# Attempts to discover a new checker tactics or What to do with a pipe dream

### Introduction

The sports game "Checkers" is one of the games of humanity that the computer has not yet fully calculated. There is news that scientists have found a strategy in which the computer never loses. In my 9 years devoted to this game, I met only one program that I could not defeat in any way. Perhaps my sports experience will make it possible to assume that it was a program that implements the strategy described above. To my great surprise, it took up only 60 MB. Or maybe there was a well-trained neural network at the core? But still I can’t believe that it’s impossible to calculate them. There are only 10 ^ 20 positions, can my computer not cope with such a task? And also, is there really no tactic in which, at the beginning of a game, an opponent gives a saber and finds themselves in a tactical advantage ?! I have never seen such a debut. I'll go check ...

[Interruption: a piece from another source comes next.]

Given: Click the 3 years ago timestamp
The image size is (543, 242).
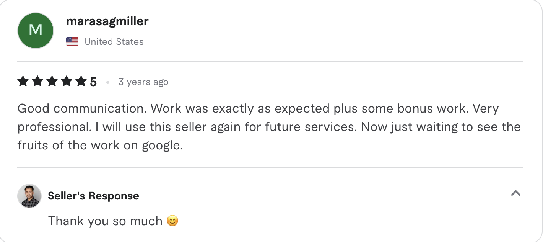Looking at the screenshot, I should tap(143, 82).
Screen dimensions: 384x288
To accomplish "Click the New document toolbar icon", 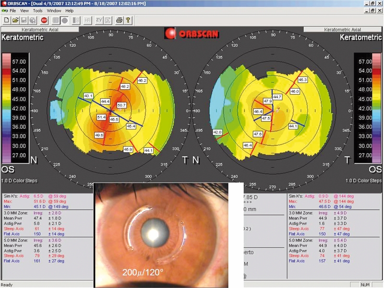I will (6, 20).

### Implementation of the algorithm for solving combinational problems

The first attempt was made at the end of the 2nd year. After a quality study of the C language, I thought that it would not hurt to learn C ++. After watching a large number of lectures on this language, I wanted to take up some project. And he took up the checkers. Finer work with variables allowed us to spend more time rationally calculating positions. If these actions are likened to actions with graphs, then this algorithm could be called a breadth-first search. The stop of the algorithm was a complete passage through the graph.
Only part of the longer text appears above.